That way in 1949 when his Southern scout called and said, "I found this incredble player, all five tools, and no one else has seen him yet. I can get him for 5,000." REd Sox owner Yawkey would have said "Go for it" instead of "why should I pay that much for a bell cap?". They would have signed the centerfielder and instead of the first black Red Sox player being the immortal Pumpsie Green it would have been the plucky Wille Howard Mays.

Then two years later when the SAME SCOUT called and said, "I found another one, except this one may be a bit better hitter." Yawkey would have said, "Absolutley, I love these World Series rings". Instead of, "Quit wasting my time with these *#@@%!^". And Henry Aaron would have been peppering the Green Monster with line drives.

So the 1951 Red Sox would have had an outfield of:
Ted Williams
Wille Mays
and Clyde Vollmer

Except they probably would have been able to get a better RFer back in a trade for Dom DiMaggio. Or maybe some pitching.

Maybe they wouldn't have held off the Yankees that year...or maybe Mays wouldn't have started over the All Star Dimaggio but certainly when Aaron joined them in 1954 they could have built a good staff by packaging Jensen and Piersall and beaten the Indians. Even if they didn't they would have had a lineup the looked like this in 1955...


2b Goodman .294
SS Claus .283
LF Williams.356 28 83
CF Mays .319 51 127 24sb
1B Jensen .275 26 116 16sb (what the hell)
RF Aaron .314 27 106
3B Hatton .245 76bb
C White .261

That team would have worked out okay...

of course they still may have come up short but they would have certainly broken through in 1959 when:

Aaron batted .355 with 223 hits, 39 HRs and 123 RBI
Mays batted .313 with 34 HRs and 27SBs
Williams struggled with injuries but Jensen hit 28 HRs.

and of course Williams swan song, 1960, when he batted .316
Aaron hit 40 HRs and Mays 29. Williams goes out with the game winning homer in the Series against Frank Robinson's Reds.

As Mays and Aaron assume control of the club they break in the young Yastremski in 1961. By 1962, as Mays hits 49 HRs and Aaron hits 45, Yaz hits .296 and the Red Sox continue their dynasty by beating the Dodgers (who would have sneaked past the Mays-less Giants).

Boston would be considered the sports capital of America as the Celtics also dominate their sport.
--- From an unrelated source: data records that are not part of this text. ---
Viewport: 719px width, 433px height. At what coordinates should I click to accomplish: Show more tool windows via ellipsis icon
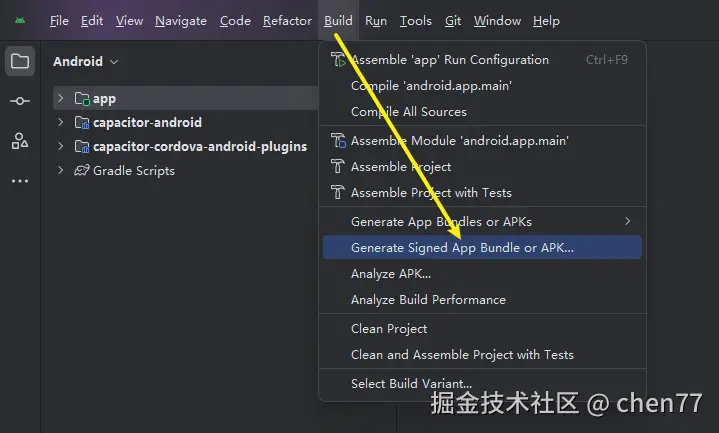20,181
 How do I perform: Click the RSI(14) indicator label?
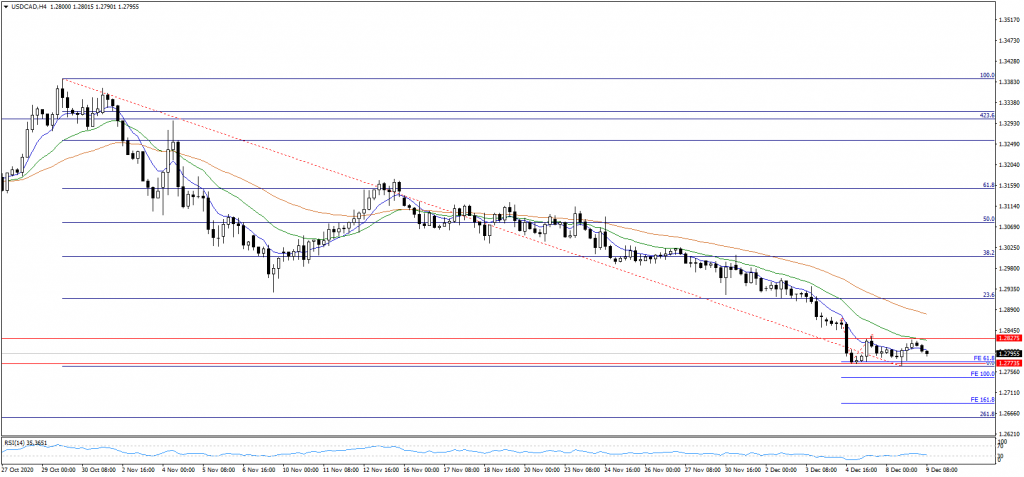(26, 442)
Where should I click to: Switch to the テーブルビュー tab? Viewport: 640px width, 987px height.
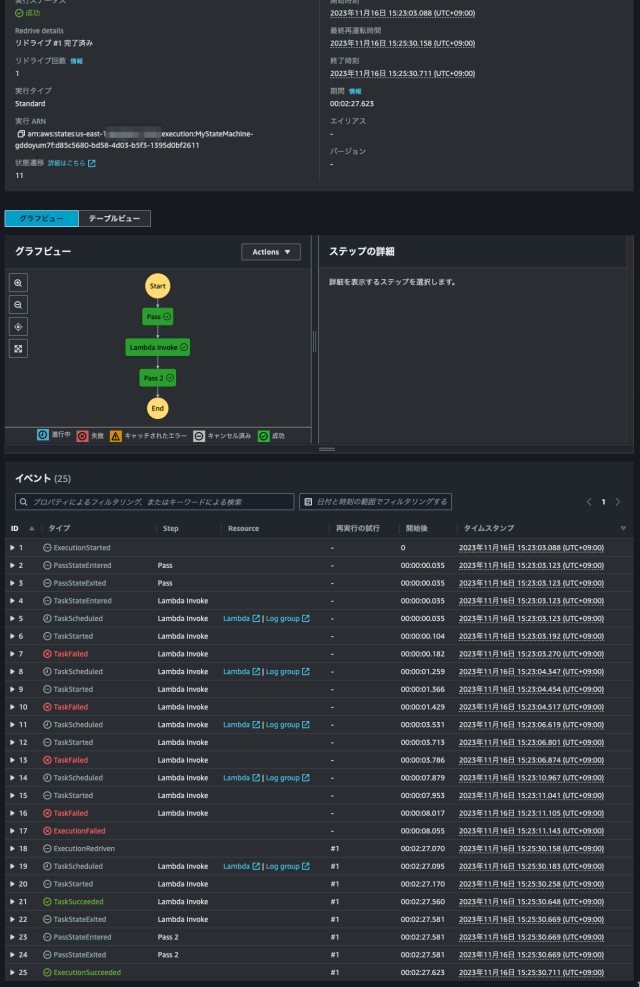pos(114,218)
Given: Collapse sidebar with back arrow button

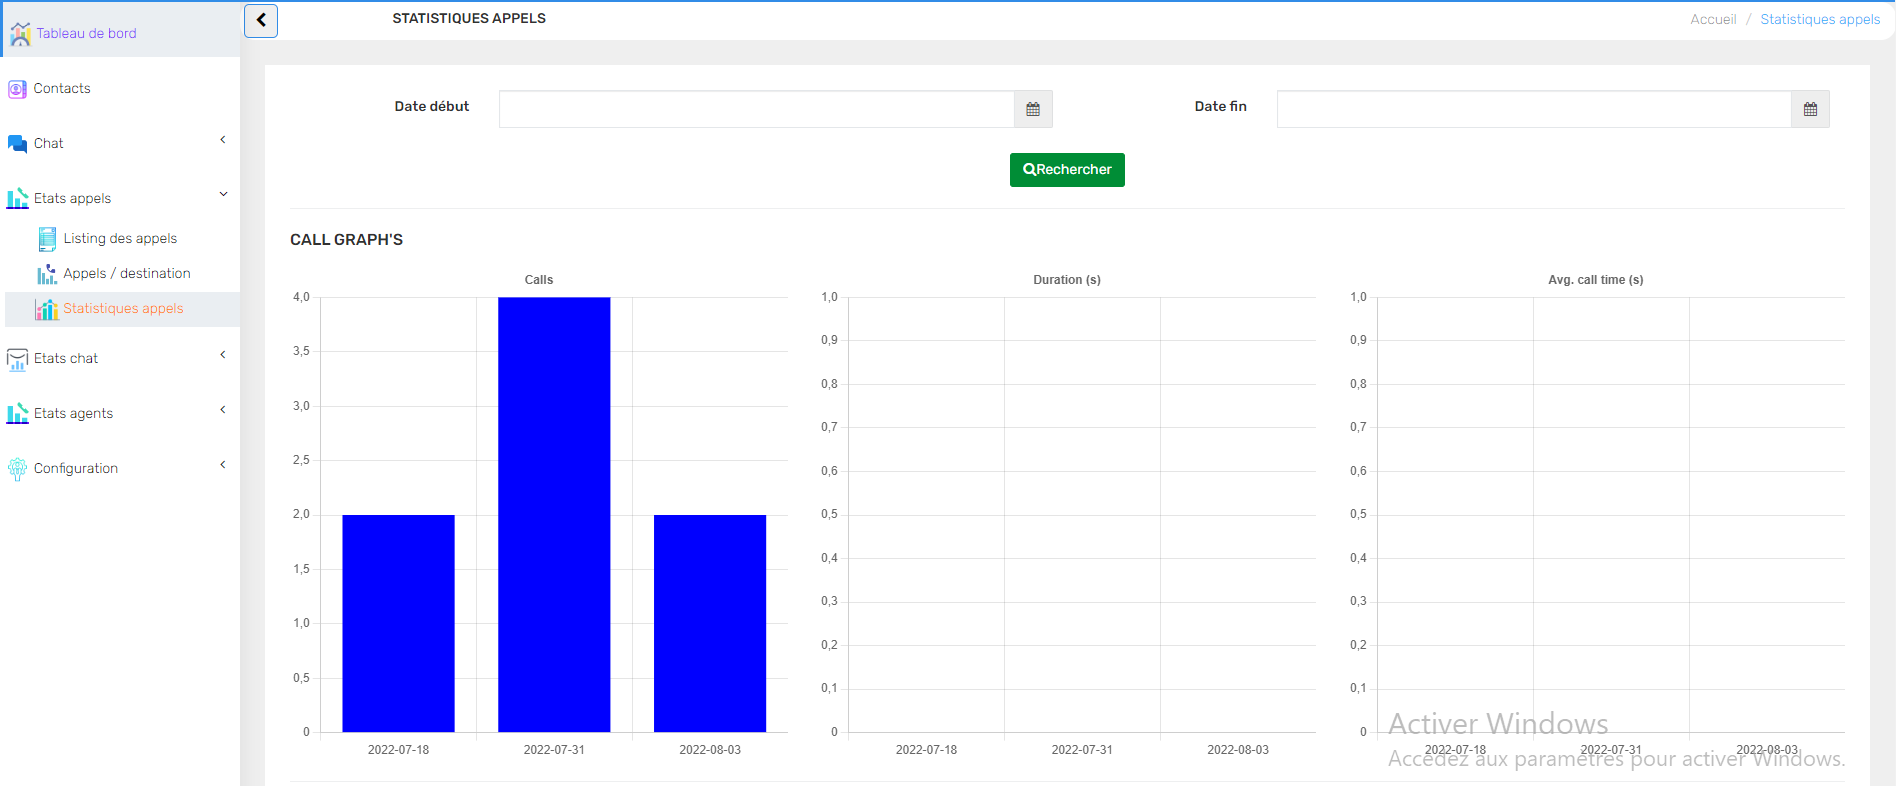Looking at the screenshot, I should tap(261, 20).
The young Bill Russell being well mannered enough to talk about how much he owed to Mays and Aaron for breaking the racial tensions in Boston.

When Yaz wins the Triple Crown in 1967 and the Red Sox win yet another Series it masks the pain of Mays' obviuos decline. Two years later when bussing is mandated in Boston, tensions are soothed by the prescence of Mays, Aaron, Russell and Yaz showing that winning breeds botherhood.
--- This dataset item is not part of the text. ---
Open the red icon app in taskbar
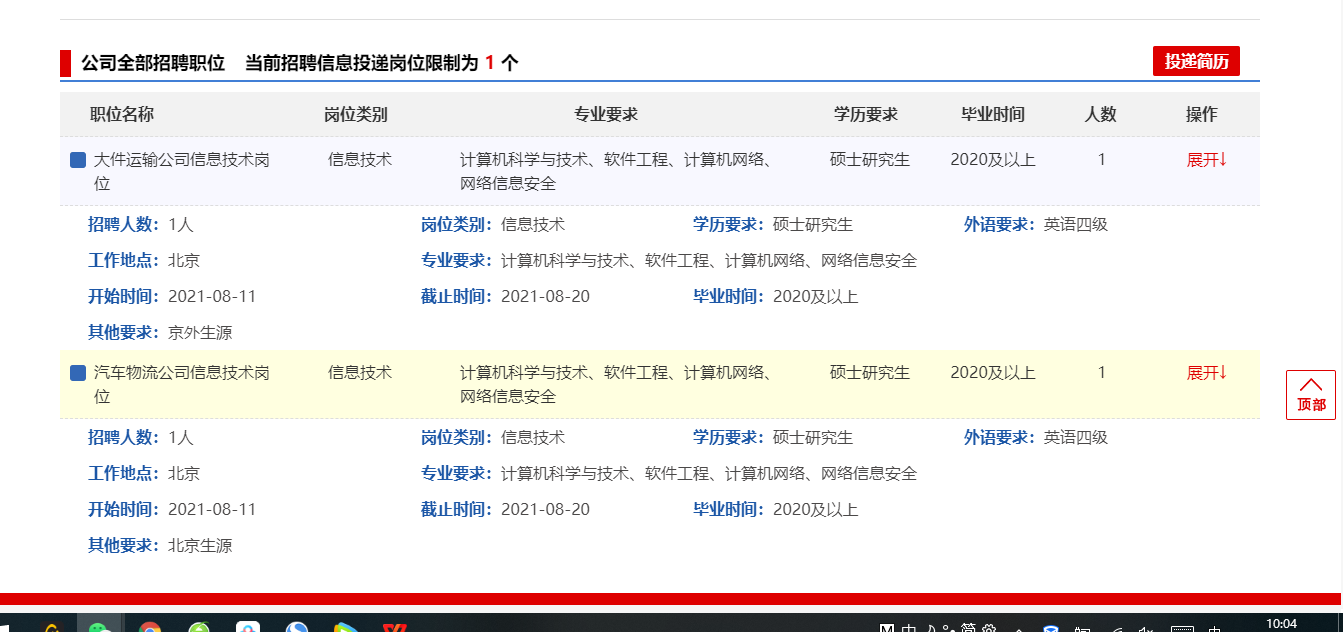The image size is (1343, 632). [394, 627]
Bobby Orr brings a third championship sport to Boston and people start talking about Boston having unfair advantages as a city. People all around the country find it cool to hate the Red Sox. Why if it wasn't for the fact that the Patriots sucked people would probably burn the city down.
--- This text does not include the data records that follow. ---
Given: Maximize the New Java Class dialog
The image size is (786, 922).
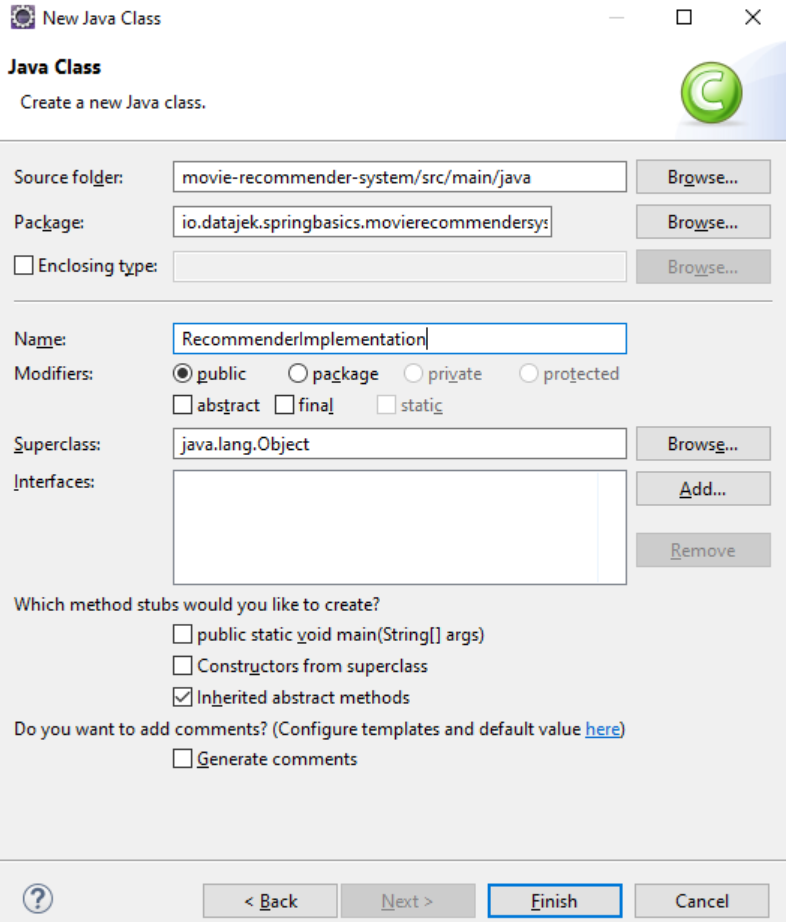Looking at the screenshot, I should pos(684,18).
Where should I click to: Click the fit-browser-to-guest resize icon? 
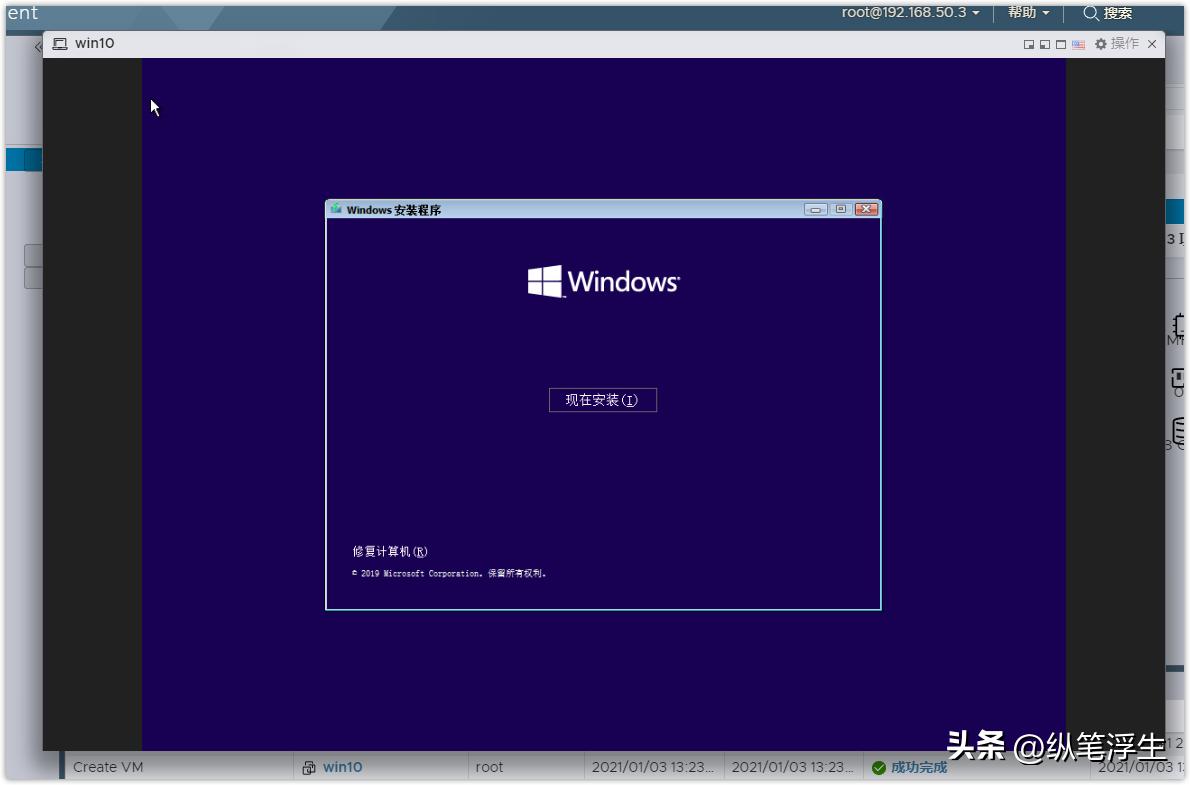(x=1045, y=44)
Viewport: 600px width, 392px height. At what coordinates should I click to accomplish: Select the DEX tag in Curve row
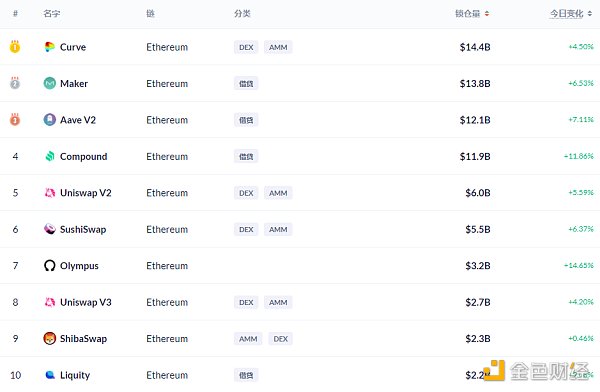[246, 47]
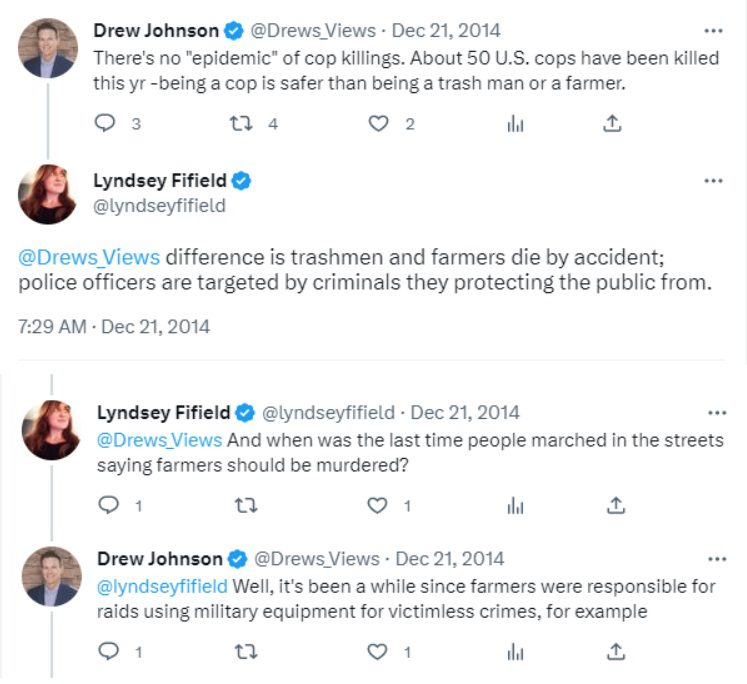Retweet Lyndsey's tweet about farmers being murdered
Screen dimensions: 747x684
tap(244, 505)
The town is filled with shock when Mays is traded in 1972 because he won't be there to greet Aaron when he breaks the Babes record but another division title eases the pain.

The numbers one, three and fourteen home run hitters of all time would have played in the same outfield for seven years and it would have been really cool...

...of course none of that ever happened because Tom Yawkey was a dick.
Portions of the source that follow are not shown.